1:処刑する者、される者Ⅴ
「前三件の死体はバラバラだったけど、四件目だけはそうじゃない。まぁそれでも酷い有り様だったことには違いがないんだけど」
途中で加奈が、補助するように話を付け加える。
「で、もしかしたら最初の三件とは別じゃないかって意見が出たりしてるみたい。もしくは途中でバラバラにするのを諦めたんじゃないかとか。そもそも前三件も、人間業とは思えない程酷いらしいから」
「へぇ~」
まぁこんな事件があったから、今日みたいな妙な夢を見たんだと思う。
それにしても、すごく現実離れした夢だった。
「そういや今回は何処で? そこへは近付きたくないんだけど」
優子が訊いた。それは私も同意だった。
「場所? えーと、確か……。ああ、あそこよ、杉並商店街の裏通り」
「……っ!?」
私は動揺してしまいそうだった。だって加奈が口にした場所は……今日見た夢と、一緒だったからだ。
そういえば、多量の血の酷い現場とその場所。今回だけ原型を留めていた被害者の人数。それさえも……同じだった。
いやでも、そんなのただの偶然だ。私はそう自分に言い聞かせた。気にすることはない。何も、気にすることはないはずだ。
「なに、まかせてよ。もし皆が危なくなったら僕が守るから」
「……。」
狭山といるほうが絶対に余計危ない。そう最初に頭に浮かんだ。決して前科があるわけではないのだけれど、言動から危機感を感じさせる。
やっぱりというか、当然というか、優子と加奈も同じ気持ちのようだった。あからさまに顔をしかめている。
「あ、信用してないな。僕は……てっ!!」
狭山の後ろに、いつの間にか庵藤が立っていた。
「アホなこと言ってないで早く座れ、啓介。さすがにもうすぐ先生が来るからな。ほら、おまえらも座れ」
言ってることは確かに正論なんだけど。人を犬か何かのように手で追いやって来る行為はどうも腹が立ってくる。ちなみに庵藤はクラスの委員長も務めていた。

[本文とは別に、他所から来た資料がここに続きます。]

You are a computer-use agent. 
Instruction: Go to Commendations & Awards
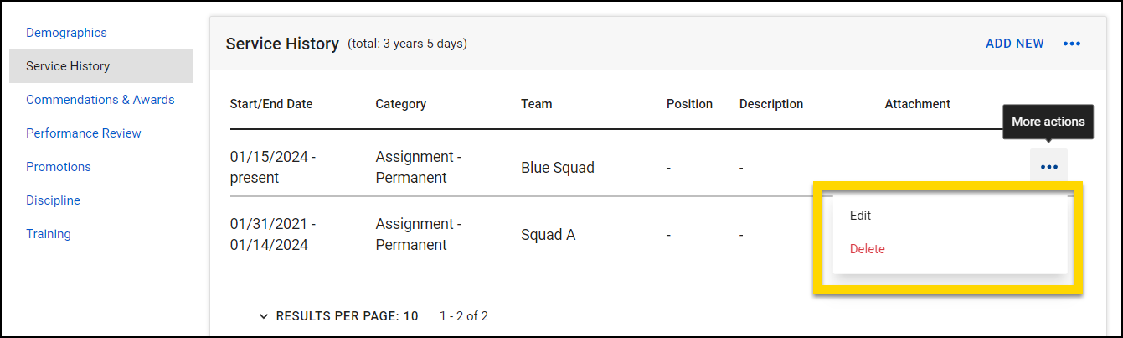coord(100,100)
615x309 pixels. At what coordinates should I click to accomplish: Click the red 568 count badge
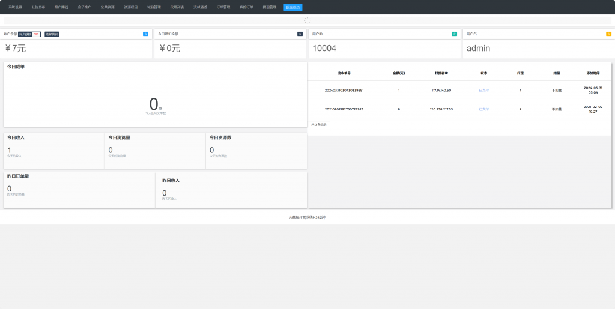pyautogui.click(x=36, y=34)
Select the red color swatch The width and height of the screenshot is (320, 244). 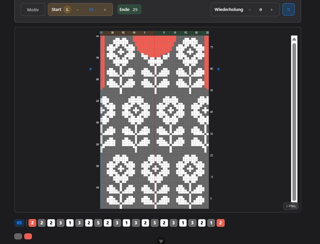coord(28,236)
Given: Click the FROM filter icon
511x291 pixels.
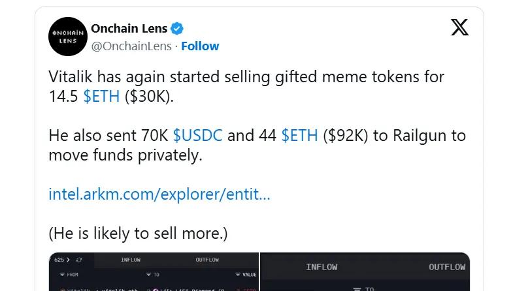Looking at the screenshot, I should tap(62, 275).
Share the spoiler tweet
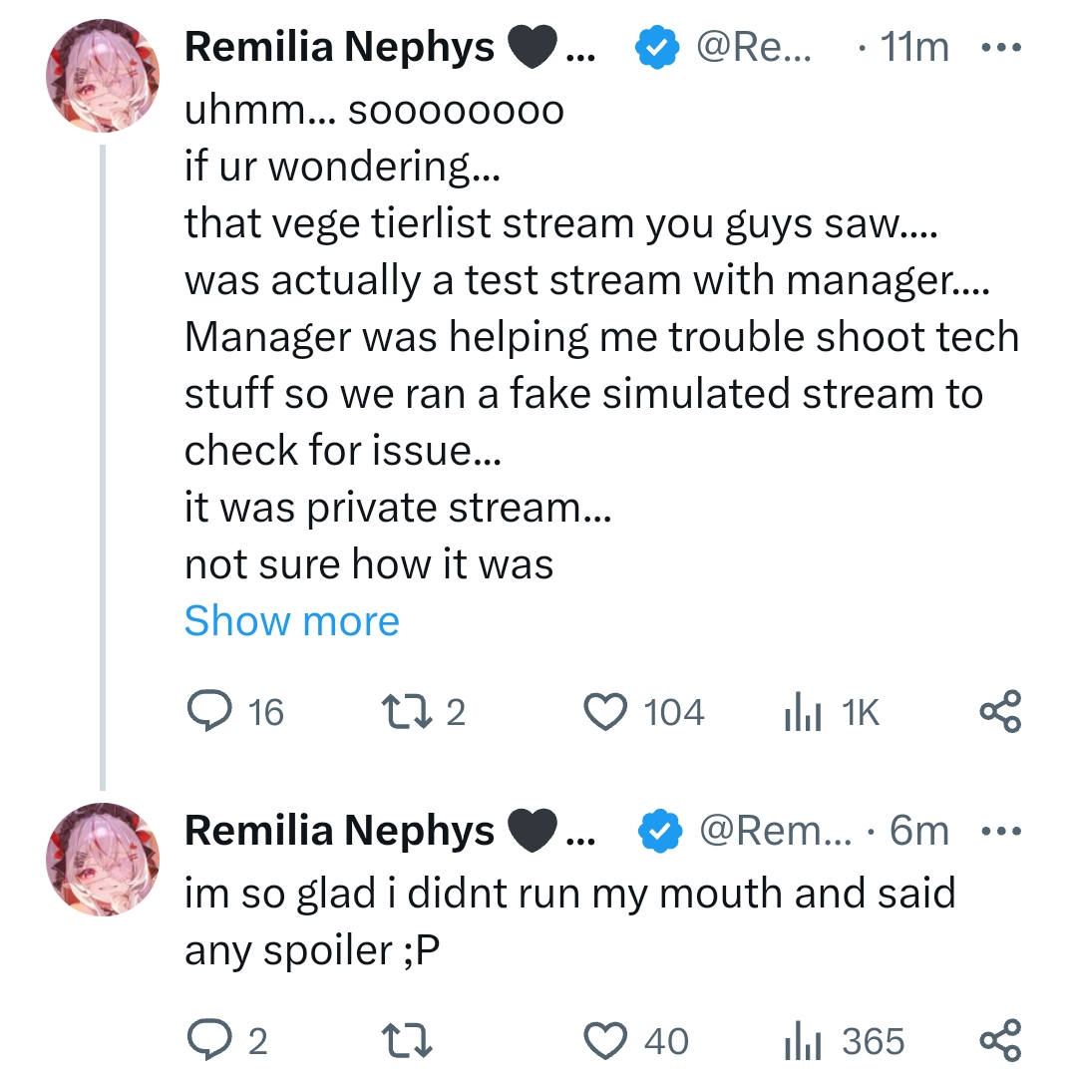This screenshot has width=1075, height=1083. click(x=1000, y=1041)
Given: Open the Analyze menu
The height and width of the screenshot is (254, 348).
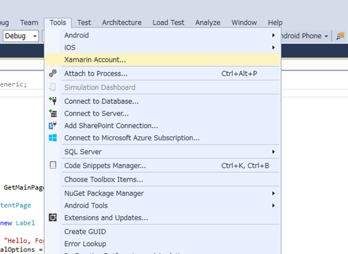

まぁ庵藤に口で勝てるわけもなく(というか誰も勝てないと思う)、四人とも渋々各々の席へ戻ってゆく。その際、クラス全員をも庵藤が散らせた。ちょうどその時、少し遅れて担任の先生が現れた。
「いや遅れてすまん。時間ないから手早くホームルームやるぞ」
時間は過ぎて昼休み。
待ちに待った昼食。この学校の良いところの一つだ。安いわりにけっこうおいしい。お気に入りのB定食を受け取り、席につく。既に加奈と優子はついていた。けど、何とさらに二人追加していた。
「……な、何であんたらが?」
言うまでもなく、一人は狭山。そしてもう一人は意外にも庵藤だ。狭山はまぁ分かるとして、庵藤がいるのは珍しいというか妙だった。
「言いたいことは分かる。こいつに呼ばれたからここにいる。それだけだ」
そう言って庵藤は狭山を指す。
なるほど。納得とほぼ同時に、狭山を睨んでやった。
「い、いやだって。皆で食った方が楽しいじゃん?」
それはメンバーにもよると思う。優子と加奈はもちろん受け入れる。けど狭山と庵藤は正直微妙だった。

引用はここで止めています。